Mazin continued to describe how this helicopter situation was anything but an isolated incident. There were hundreds of situations like this, and many of the times, the helicopters had to be open so the people aboard could "dump stuff out the side," in an attempt to contain the radiation that was spilling and permeating from the plant. These people aboard the helicopters were undoubtably pelted with radiation in what was an incredibly dangerous situation.

This also marks the first time in the series that either Harris or Skarsgård's characters send someone to their death, and dealing with that in real-time would obviously be an unsettling moment for anyone. "There is a shock of watching somebody die. There is a shock of watching a car crash," Mazin said. "But that's different than knowing you told them to do it."

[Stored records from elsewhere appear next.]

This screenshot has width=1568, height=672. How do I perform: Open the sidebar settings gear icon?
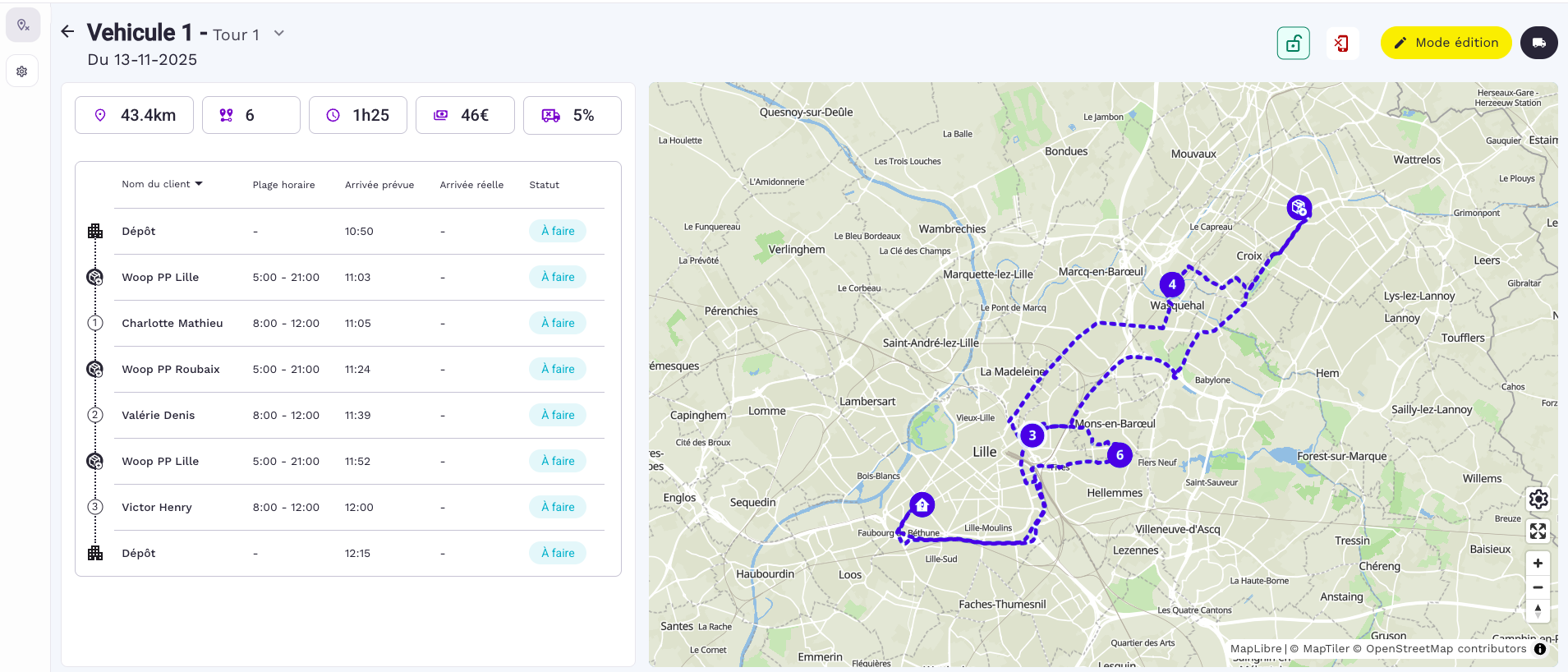coord(22,71)
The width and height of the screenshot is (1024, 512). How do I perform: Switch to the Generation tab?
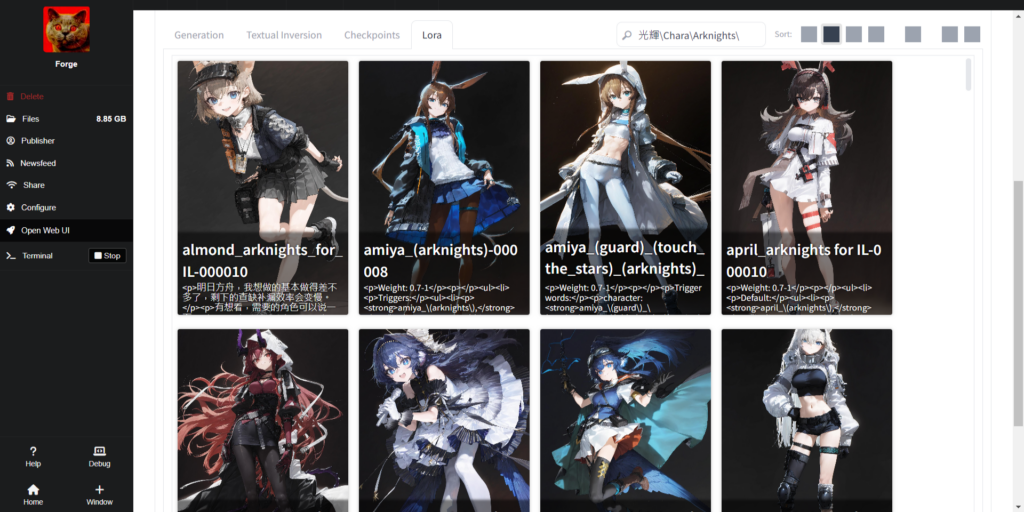click(199, 35)
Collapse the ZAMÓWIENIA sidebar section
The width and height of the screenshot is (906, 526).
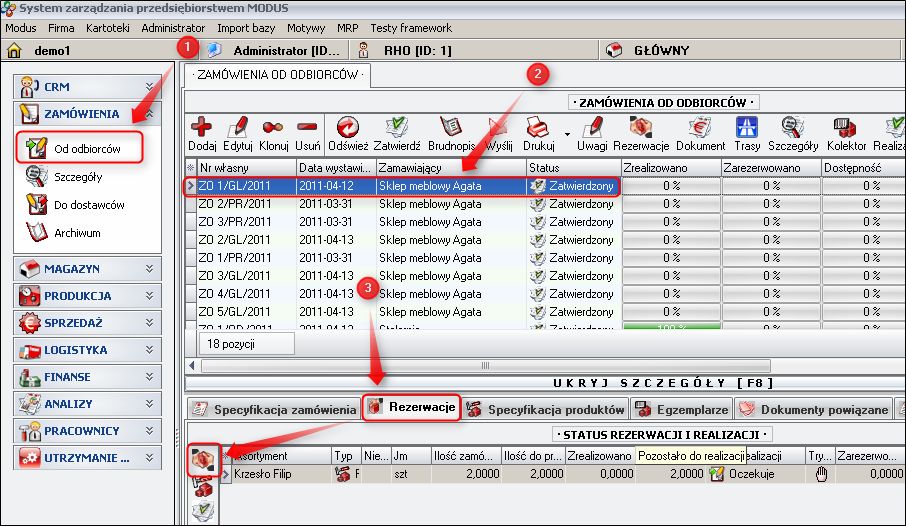point(150,114)
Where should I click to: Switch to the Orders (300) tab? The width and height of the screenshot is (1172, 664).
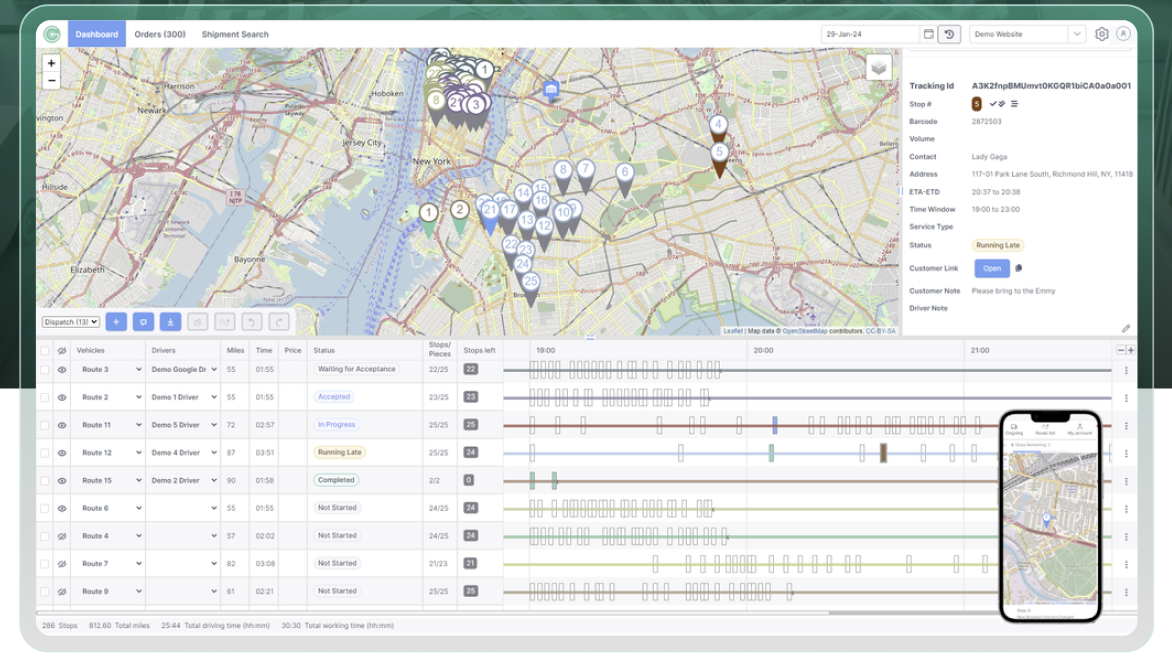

The idea of watching somebody die, in many ways, becomes the emotional crux of Chernobyl. Due to this totally avoidable, man-made disaster, major decisions had to be made, and the people making those decisions eventually began doing something that Mazin called "counting lives"-evaluating the number of lives that one decision could save against the number of lives that the decision would potentially cost.

"I wanted to show what that felt like," he said. "What that must feel like to be a good, decent person trying to do the right thing, and knowing fully well that you just caused someone to die. And in fact, it's just the first of many."